Stored data entries:

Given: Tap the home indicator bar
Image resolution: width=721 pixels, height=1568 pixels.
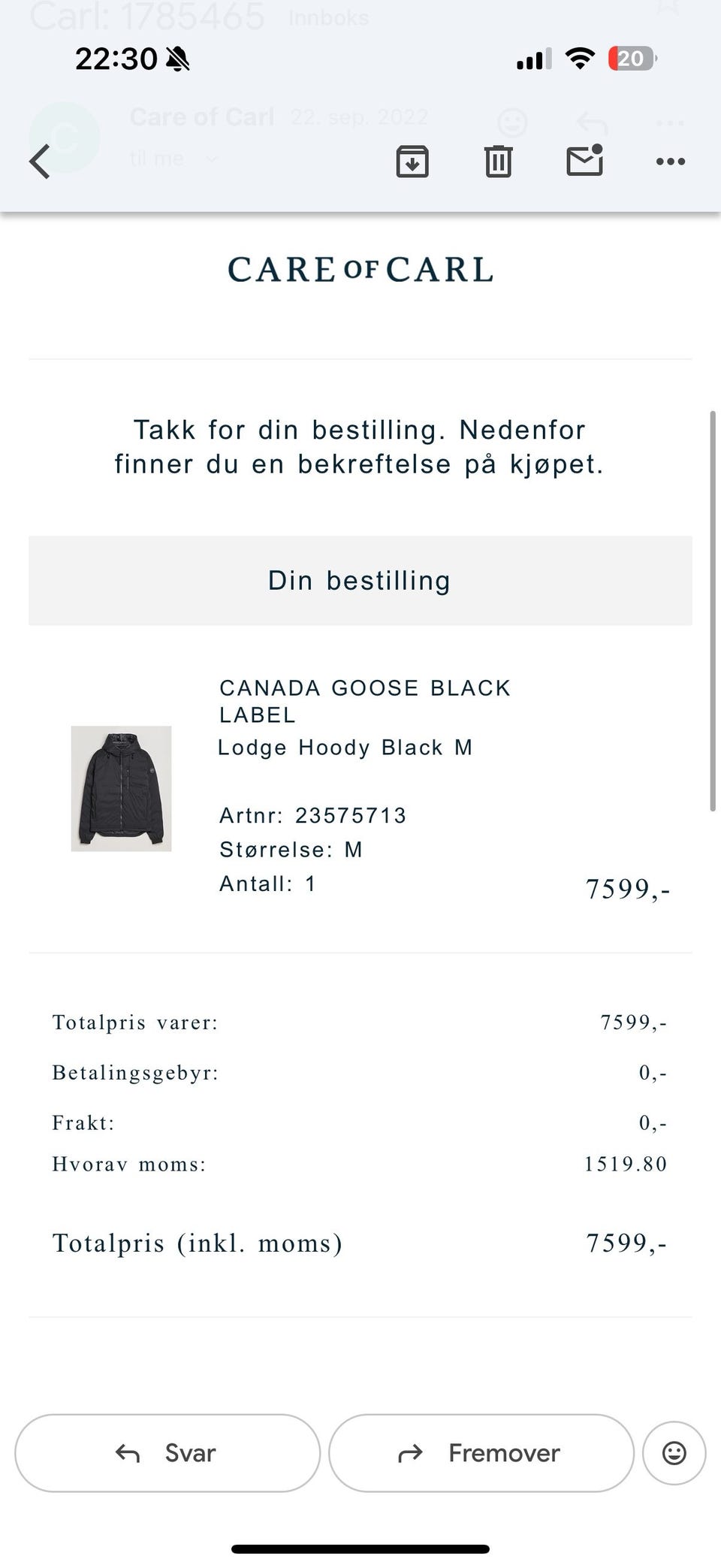Looking at the screenshot, I should (360, 1548).
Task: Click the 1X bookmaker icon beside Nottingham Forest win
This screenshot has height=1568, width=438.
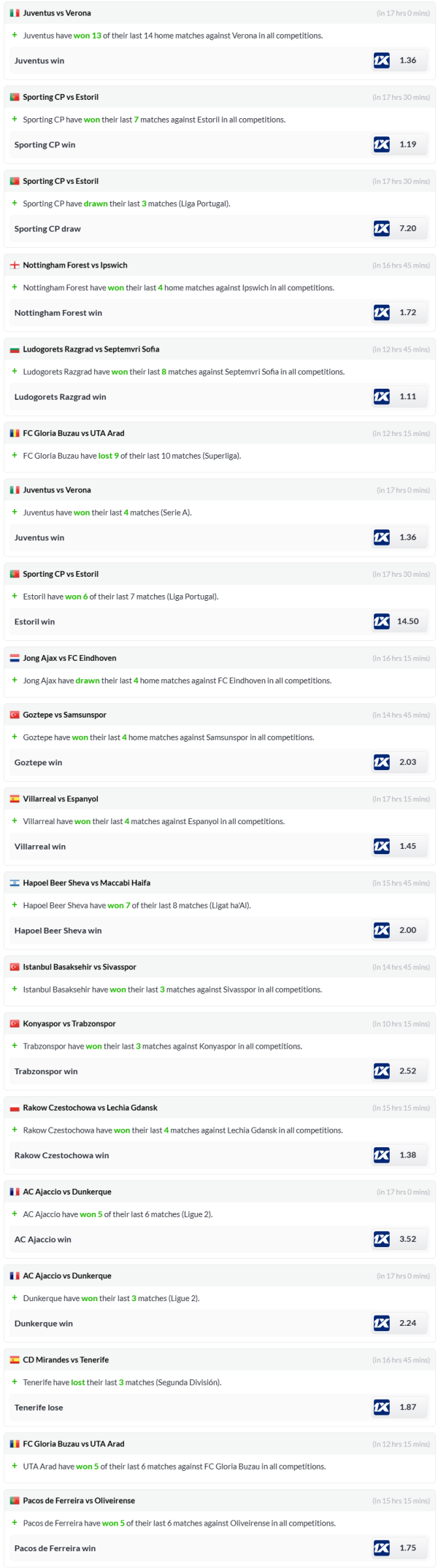Action: [x=381, y=313]
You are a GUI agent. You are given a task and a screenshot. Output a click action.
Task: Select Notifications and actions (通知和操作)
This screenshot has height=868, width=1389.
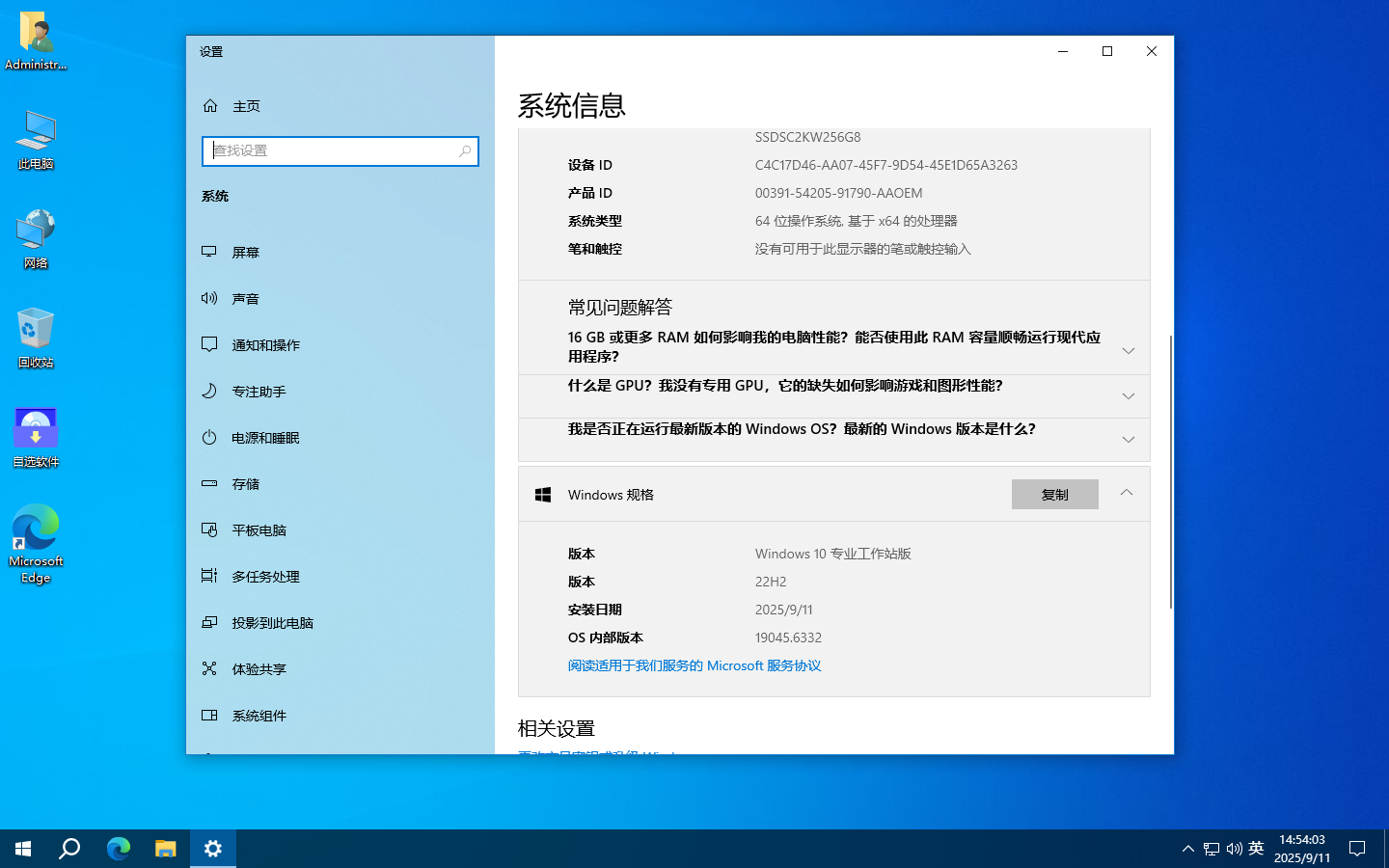(265, 345)
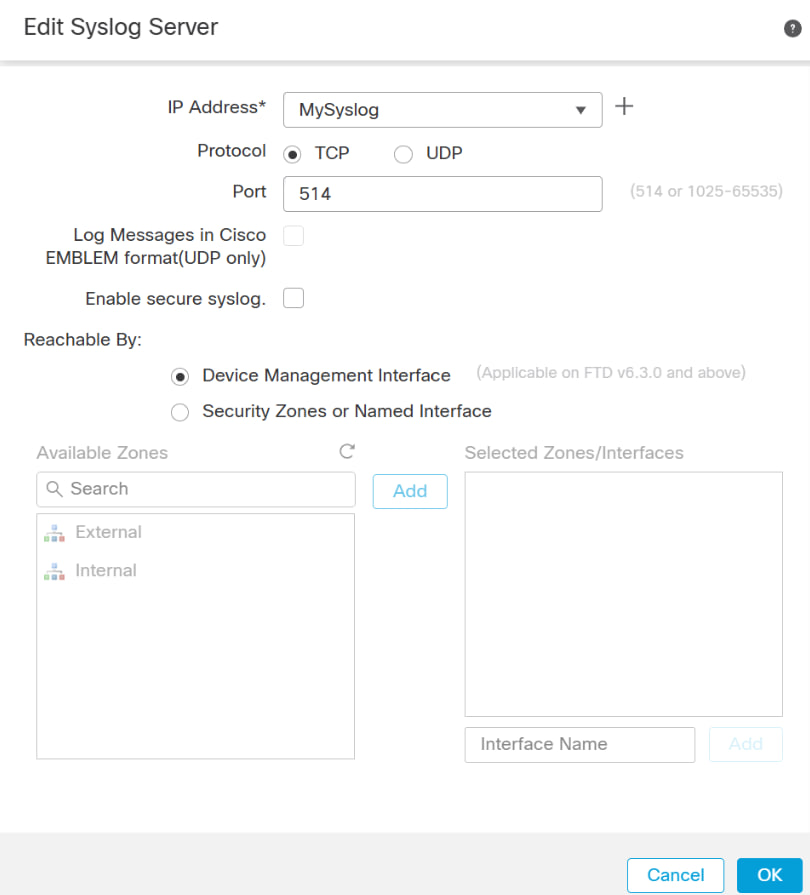Cancel the Edit Syslog Server dialog

[675, 875]
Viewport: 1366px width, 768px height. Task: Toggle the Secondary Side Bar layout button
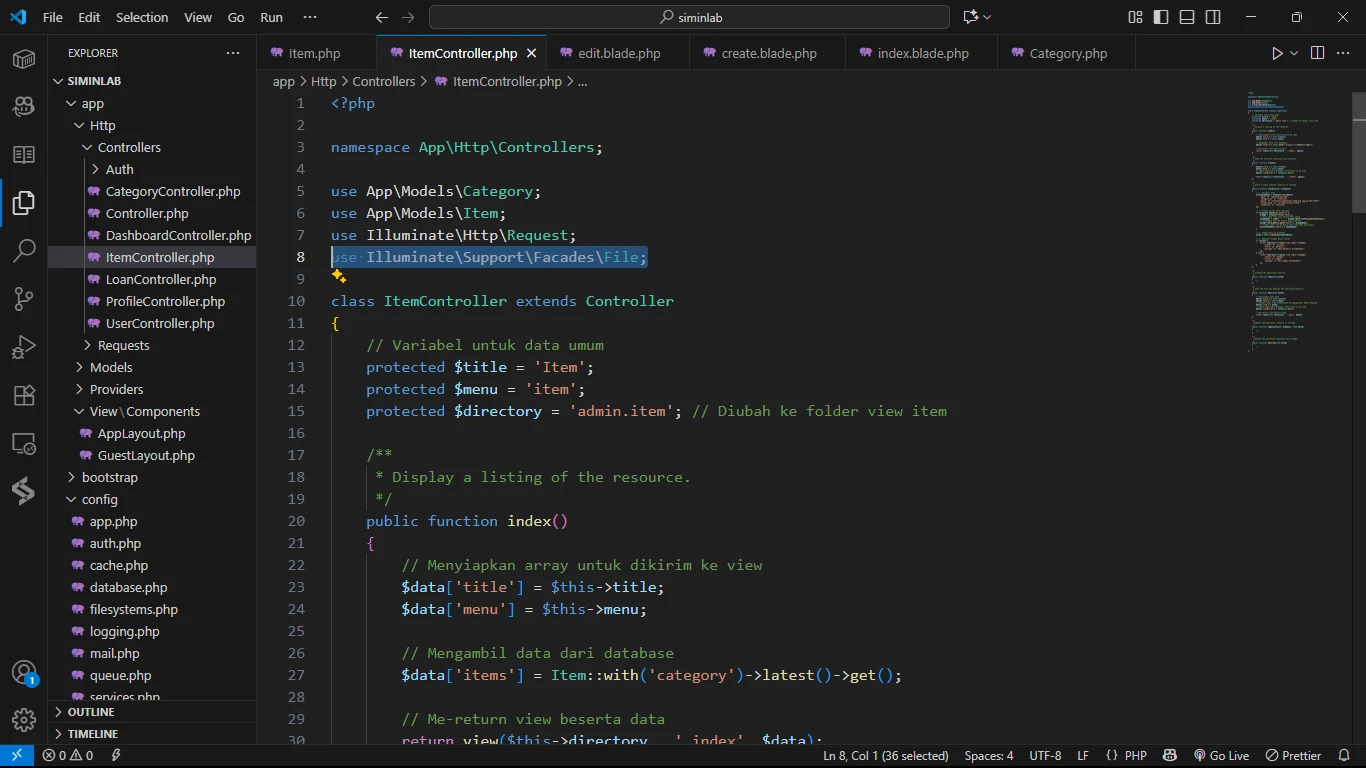coord(1213,17)
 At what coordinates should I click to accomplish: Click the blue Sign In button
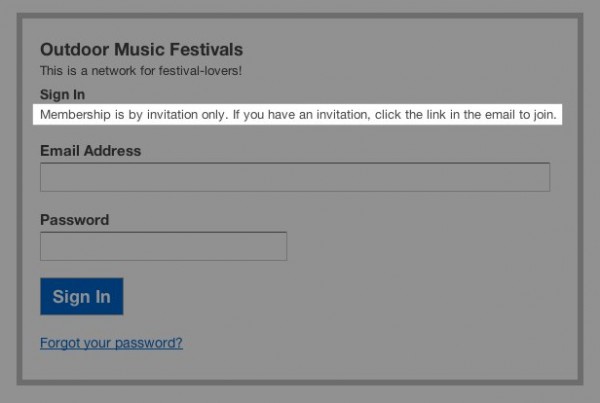tap(82, 296)
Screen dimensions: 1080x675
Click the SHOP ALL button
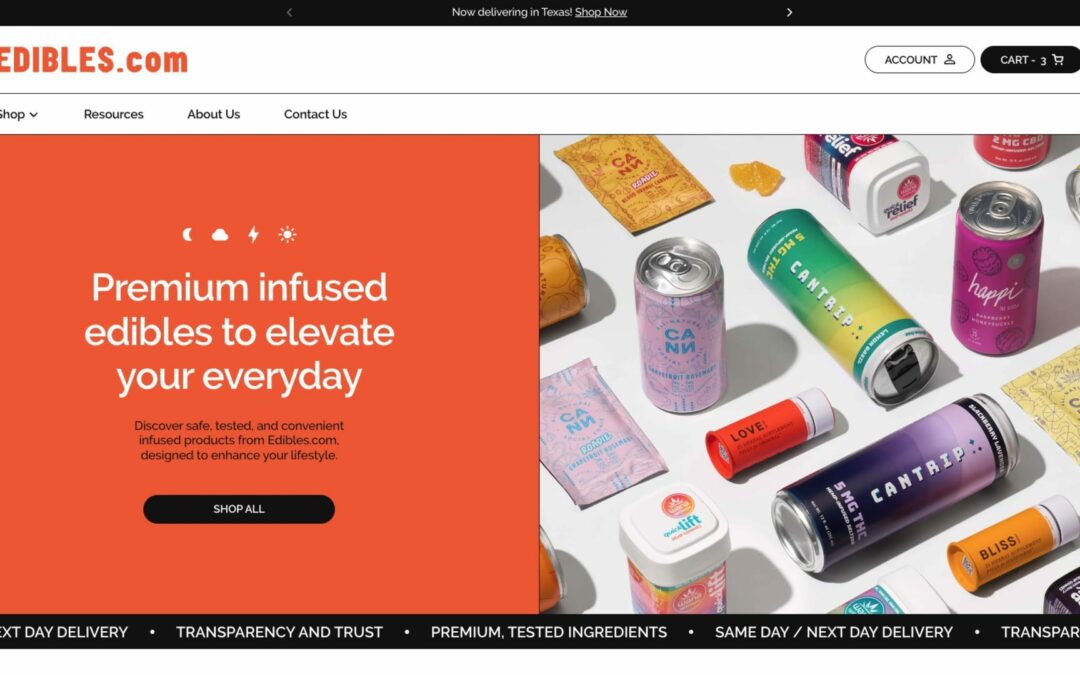239,509
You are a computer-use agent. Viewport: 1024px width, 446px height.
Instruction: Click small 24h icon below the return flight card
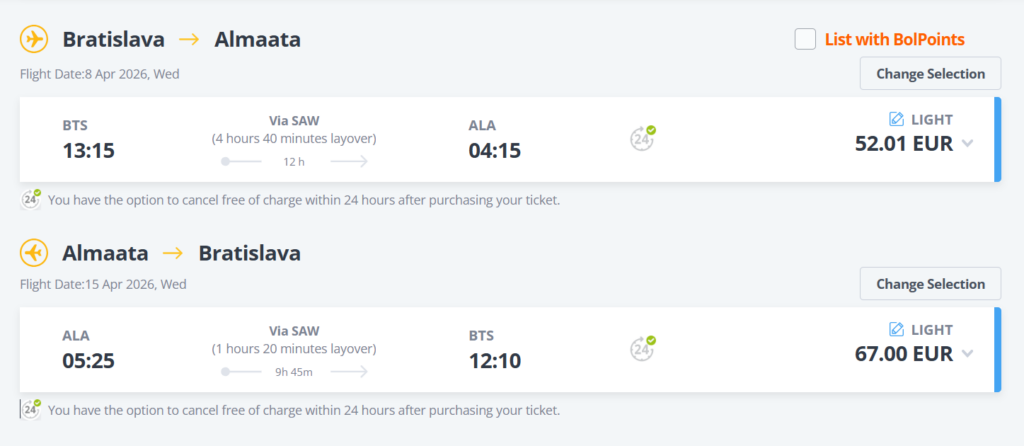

• **EXERCISE REQUIREMENTS**: Reprint all the data above verbatim, excluding pictures.

• **OUTPUT BELOW**:
Given: Tap the home indicator bar
Image resolution: width=721 pixels, height=1568 pixels.
Looking at the screenshot, I should (360, 1548).
Task: Click the 1X bookmaker icon beside Nottingham Forest win
This screenshot has height=1568, width=438.
Action: [x=381, y=313]
You are a GUI agent. You are given a task and a screenshot. Output a click action.
Task: Select Notifications and actions (通知和操作)
This screenshot has height=868, width=1389.
(265, 345)
Cancel the Edit Syslog Server dialog

[675, 875]
Viewport: 1366px width, 768px height. Task: Toggle the Secondary Side Bar layout button
coord(1213,17)
 At what coordinates should I click to accomplish: Click the blue Sign In button
tap(82, 296)
Screen dimensions: 1080x675
Click the SHOP ALL button
239,509
You are a computer-use agent. Viewport: 1024px width, 446px height.
Instruction: Click small 24h icon below the return flight card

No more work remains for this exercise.